ACTIVITY: Using the material that follows, output exactly the lines from the one containing "116 (541, 607)" through the one containing "146 (487, 683)", with both ends kept.

----------------

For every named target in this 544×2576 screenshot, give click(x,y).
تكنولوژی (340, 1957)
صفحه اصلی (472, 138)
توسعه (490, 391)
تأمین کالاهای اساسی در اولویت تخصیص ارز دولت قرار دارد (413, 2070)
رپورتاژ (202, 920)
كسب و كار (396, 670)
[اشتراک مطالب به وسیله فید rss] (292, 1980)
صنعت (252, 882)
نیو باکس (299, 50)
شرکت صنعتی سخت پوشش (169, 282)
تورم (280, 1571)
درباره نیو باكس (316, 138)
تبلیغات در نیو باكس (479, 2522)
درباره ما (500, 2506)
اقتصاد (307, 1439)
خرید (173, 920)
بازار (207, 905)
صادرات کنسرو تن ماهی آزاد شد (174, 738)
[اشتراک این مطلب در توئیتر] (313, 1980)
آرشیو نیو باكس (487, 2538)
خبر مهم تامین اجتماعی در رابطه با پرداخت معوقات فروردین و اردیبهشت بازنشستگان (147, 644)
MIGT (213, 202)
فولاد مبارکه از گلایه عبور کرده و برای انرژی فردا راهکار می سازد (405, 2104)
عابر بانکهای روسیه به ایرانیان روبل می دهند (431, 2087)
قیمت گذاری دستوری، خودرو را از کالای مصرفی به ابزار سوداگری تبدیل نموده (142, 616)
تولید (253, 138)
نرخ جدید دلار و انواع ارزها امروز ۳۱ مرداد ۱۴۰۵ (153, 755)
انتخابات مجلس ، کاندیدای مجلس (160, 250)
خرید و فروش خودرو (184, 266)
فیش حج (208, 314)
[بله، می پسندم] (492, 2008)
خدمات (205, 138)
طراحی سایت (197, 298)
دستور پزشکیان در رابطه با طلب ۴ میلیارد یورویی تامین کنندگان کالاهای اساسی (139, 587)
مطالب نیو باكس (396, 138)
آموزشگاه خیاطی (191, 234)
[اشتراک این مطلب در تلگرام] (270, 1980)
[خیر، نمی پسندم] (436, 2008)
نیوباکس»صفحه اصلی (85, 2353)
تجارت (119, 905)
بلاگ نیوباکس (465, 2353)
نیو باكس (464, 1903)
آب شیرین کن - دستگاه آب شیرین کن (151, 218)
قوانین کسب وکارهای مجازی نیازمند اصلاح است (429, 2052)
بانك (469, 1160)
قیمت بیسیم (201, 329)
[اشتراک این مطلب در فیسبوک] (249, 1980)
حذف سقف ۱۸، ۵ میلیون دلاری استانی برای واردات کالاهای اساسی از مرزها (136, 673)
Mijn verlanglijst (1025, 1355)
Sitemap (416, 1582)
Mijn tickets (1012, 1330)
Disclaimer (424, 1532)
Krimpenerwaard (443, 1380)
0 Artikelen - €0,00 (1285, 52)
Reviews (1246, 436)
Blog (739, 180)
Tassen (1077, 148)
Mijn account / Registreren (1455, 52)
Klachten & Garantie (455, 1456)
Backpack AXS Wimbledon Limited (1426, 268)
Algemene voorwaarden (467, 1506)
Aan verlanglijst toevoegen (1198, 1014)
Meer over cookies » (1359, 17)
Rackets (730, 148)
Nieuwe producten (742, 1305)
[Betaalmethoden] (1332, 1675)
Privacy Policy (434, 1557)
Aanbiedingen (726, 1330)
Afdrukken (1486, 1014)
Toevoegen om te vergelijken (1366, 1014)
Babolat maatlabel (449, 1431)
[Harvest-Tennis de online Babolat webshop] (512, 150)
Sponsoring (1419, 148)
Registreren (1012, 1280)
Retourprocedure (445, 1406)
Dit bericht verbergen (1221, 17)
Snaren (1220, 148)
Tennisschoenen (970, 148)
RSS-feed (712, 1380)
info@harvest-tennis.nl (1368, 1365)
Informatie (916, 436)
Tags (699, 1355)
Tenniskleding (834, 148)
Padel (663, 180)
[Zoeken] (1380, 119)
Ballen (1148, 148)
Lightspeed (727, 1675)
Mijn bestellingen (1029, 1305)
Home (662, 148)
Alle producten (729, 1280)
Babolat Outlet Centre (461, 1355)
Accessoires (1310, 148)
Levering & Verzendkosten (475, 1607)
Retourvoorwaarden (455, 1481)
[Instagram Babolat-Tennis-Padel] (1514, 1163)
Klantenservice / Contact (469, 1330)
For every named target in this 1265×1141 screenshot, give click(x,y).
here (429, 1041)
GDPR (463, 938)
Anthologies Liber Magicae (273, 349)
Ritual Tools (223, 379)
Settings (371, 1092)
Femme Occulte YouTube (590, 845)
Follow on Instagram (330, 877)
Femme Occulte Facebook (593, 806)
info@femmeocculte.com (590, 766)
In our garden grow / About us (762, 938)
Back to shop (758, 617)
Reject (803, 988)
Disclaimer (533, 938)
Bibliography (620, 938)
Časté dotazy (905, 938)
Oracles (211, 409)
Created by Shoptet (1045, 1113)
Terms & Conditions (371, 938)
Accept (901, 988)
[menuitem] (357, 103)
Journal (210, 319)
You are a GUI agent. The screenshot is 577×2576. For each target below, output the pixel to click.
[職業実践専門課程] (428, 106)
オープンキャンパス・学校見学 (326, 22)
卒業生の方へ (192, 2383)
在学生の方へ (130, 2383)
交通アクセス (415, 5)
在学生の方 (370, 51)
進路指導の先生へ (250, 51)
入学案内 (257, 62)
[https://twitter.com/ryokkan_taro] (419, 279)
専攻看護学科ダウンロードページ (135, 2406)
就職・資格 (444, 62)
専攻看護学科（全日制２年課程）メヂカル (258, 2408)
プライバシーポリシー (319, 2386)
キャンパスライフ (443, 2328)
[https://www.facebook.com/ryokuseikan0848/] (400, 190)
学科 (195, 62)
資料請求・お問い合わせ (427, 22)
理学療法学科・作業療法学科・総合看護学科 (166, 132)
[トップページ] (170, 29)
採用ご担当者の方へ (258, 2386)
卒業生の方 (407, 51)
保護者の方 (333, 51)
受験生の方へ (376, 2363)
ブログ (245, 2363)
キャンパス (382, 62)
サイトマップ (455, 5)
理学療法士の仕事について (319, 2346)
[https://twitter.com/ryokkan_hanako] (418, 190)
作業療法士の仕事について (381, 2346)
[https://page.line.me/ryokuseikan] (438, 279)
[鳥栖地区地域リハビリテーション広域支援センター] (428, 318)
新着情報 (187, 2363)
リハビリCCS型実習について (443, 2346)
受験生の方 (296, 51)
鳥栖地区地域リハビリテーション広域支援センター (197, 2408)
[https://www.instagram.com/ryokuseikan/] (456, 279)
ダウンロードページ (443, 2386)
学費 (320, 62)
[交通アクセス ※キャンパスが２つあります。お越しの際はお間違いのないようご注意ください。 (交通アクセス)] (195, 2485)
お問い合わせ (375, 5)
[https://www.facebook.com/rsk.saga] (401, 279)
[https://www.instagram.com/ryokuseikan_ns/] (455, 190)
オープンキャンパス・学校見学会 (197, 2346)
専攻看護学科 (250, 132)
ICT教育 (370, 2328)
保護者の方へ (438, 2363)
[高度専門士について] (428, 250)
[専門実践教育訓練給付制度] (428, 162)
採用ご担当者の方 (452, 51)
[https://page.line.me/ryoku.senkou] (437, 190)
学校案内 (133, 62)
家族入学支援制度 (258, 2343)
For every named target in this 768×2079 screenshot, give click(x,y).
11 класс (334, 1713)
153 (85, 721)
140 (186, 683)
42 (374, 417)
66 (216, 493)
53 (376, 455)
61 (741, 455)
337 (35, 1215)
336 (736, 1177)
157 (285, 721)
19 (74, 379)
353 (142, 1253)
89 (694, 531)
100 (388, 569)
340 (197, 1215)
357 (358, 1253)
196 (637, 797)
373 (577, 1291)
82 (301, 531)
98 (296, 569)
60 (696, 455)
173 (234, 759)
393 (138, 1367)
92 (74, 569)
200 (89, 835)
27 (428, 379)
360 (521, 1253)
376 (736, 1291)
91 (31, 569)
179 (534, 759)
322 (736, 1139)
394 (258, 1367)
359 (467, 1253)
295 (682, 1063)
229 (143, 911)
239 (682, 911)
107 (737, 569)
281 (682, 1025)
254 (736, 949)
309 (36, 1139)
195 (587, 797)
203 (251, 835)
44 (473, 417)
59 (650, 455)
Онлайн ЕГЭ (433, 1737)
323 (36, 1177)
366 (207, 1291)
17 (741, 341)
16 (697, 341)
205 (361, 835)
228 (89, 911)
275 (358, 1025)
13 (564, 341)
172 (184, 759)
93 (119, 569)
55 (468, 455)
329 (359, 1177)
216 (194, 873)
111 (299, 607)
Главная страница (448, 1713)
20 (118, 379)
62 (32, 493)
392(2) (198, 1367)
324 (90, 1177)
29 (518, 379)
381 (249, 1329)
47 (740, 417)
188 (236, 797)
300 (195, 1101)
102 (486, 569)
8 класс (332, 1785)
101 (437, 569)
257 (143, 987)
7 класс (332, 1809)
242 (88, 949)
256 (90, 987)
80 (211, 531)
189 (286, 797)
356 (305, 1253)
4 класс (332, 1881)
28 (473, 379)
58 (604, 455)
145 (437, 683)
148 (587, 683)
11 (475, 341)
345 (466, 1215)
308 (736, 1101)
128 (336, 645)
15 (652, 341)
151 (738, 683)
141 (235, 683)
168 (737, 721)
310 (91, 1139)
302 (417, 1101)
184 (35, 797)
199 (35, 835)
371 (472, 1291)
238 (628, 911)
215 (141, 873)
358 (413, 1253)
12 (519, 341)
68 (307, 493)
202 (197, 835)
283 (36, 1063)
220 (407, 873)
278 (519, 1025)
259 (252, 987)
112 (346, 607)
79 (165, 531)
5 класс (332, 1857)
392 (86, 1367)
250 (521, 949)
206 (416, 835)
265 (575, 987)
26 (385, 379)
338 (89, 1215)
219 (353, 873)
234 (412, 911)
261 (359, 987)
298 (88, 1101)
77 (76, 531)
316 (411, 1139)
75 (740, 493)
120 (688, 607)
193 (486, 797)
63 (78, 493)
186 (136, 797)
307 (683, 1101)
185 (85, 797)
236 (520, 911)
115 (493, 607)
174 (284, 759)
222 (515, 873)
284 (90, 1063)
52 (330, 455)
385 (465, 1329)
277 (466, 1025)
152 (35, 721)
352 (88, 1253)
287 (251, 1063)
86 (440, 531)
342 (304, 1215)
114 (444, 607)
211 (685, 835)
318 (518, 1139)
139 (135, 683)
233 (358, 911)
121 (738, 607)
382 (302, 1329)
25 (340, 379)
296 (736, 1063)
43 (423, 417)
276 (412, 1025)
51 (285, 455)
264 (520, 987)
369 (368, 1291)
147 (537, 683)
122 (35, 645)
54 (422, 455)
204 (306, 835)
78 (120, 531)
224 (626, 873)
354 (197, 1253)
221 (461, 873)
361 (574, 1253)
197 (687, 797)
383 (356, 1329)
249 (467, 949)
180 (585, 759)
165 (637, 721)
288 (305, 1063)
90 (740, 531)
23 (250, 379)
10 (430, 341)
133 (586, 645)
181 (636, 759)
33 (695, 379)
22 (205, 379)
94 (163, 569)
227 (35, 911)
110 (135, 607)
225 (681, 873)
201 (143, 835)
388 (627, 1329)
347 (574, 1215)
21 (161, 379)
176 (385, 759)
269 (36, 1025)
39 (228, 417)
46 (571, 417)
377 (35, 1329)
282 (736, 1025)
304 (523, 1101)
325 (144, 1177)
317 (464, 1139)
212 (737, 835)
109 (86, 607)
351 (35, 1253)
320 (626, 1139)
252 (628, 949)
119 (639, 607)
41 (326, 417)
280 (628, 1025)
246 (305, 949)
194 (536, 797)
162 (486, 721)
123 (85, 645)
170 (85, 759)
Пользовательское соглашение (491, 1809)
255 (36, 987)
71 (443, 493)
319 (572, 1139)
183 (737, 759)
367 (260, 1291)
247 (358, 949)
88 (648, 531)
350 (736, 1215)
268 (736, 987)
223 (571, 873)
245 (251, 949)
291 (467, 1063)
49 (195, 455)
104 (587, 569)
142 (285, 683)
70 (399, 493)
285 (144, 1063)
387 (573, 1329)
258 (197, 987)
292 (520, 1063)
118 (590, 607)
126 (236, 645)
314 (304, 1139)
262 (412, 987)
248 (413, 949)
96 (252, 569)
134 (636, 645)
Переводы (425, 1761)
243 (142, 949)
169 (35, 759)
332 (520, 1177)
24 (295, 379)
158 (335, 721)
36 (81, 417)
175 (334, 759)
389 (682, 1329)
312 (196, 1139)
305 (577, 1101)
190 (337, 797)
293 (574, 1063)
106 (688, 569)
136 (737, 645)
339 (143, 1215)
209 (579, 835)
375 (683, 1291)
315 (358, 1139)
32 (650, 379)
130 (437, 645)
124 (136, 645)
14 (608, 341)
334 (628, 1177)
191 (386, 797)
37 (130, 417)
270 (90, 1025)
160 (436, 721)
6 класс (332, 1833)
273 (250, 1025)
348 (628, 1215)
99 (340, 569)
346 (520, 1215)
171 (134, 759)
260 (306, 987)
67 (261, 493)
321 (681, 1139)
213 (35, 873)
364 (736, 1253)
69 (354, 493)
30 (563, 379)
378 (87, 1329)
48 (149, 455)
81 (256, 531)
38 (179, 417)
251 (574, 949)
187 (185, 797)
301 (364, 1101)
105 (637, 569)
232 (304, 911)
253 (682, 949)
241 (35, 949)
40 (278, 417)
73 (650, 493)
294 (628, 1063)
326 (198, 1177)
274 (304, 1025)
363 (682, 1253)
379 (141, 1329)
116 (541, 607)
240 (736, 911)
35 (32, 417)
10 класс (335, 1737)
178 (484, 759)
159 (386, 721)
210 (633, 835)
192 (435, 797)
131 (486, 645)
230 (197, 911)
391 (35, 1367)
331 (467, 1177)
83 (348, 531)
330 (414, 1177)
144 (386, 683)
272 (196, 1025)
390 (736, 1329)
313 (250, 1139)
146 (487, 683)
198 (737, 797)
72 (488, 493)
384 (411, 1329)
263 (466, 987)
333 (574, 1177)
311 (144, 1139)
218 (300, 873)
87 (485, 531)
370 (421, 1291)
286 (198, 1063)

----------------

EXERCISE OUTPUT:
116 (541, 607)
240 (736, 911)
35 (32, 417)
10 класс (335, 1737)
178 (484, 759)
159 (386, 721)
210 (633, 835)
192 (435, 797)
131 (486, 645)
230 (197, 911)
391 (35, 1367)
331 (467, 1177)
83 (348, 531)
330 (414, 1177)
144 (386, 683)
272 (196, 1025)
390 (736, 1329)
313 (250, 1139)
146 (487, 683)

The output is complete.